The approach of Gypsy Day has police urging safety and security in rural Southland.

Western Southland sub-area commander Senior Sergeant Cynthia Fairley said increased stock movements in late May and early June created issues on rural roads.

"In the past we have had complaints of stock effluent on the roads or wandering stock. Farmers are reminded to let stock stand prior to them being transported so the animals can have time to get comfortable before being loaded onto trucks," she said.

Stock on the region's roads had already caused crashes in the lead up to Gypsy Day.

Last week, Winton police attended a crash where a wandering calf on the road caused serious damage to a vehicle but, fortunately, no injuries to the car's driver, she said.

"Wandering stock endangers road users and innocent people.
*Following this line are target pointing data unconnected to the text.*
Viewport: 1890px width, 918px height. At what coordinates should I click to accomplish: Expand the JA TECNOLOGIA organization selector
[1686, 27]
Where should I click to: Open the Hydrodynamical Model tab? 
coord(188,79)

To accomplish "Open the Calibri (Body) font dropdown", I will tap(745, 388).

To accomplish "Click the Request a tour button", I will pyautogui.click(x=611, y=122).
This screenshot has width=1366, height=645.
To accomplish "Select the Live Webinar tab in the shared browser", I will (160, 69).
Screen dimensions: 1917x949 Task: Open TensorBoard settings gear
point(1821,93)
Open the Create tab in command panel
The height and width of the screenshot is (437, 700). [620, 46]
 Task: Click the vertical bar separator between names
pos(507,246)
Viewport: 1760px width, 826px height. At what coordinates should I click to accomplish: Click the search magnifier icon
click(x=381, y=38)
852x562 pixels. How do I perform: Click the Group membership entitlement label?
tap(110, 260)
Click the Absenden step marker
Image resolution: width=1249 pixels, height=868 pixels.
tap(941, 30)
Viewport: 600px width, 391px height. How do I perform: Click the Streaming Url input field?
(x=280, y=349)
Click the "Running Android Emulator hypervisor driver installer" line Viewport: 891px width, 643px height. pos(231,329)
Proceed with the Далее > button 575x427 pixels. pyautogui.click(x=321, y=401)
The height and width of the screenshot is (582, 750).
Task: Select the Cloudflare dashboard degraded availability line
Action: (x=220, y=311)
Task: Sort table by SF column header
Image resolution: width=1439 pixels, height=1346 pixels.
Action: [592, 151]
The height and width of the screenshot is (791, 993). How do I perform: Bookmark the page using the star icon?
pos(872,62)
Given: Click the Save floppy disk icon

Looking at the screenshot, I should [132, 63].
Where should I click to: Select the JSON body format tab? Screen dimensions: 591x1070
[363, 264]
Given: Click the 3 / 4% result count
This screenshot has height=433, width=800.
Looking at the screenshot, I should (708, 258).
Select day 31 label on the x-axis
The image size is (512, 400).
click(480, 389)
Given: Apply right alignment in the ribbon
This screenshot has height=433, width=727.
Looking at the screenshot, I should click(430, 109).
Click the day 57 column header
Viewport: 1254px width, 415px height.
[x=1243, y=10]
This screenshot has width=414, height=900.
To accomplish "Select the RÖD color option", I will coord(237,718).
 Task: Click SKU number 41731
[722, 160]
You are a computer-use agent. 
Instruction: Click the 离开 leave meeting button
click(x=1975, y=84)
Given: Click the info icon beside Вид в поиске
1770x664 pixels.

Farmers, please remember that it's your responsibility to ensure that there is adequate fencing for stock on your property."


Farmers moving stock were required to control stock at all times, wear high-visibility vests, and provide flashing lights and warning signs at the front and rear of herds.

Motorists were also reminded cattle were being moved on roads and needed to be patient while stock are being moved, Fairley said.

The time around Gypsy Day had also seen a spike in crime.

"Over this period last year we had a number of reported thefts. Items that were stolen included fuel, tools, meat from a freezer in a garage, chainsaws, batteries and diesel. We also had a quad motorbike, two-wheel motorbike and a trailer stolen in

Western Southland and these were not recovered," Fairley said.

Farmers were urged to secure their properties and record serial numbers.

When new employees were being recruited, it was important to check their references and ask them for permission to complete a free criminal history check, she said.

"The time spent checking the background of a new employee will pay off in the long run."

Application forms are available at

Southland police will be running a rural operation from May 26 to June 6, focusing on keeping roads safe, preventing property being stolen and the safe loading of vehicles.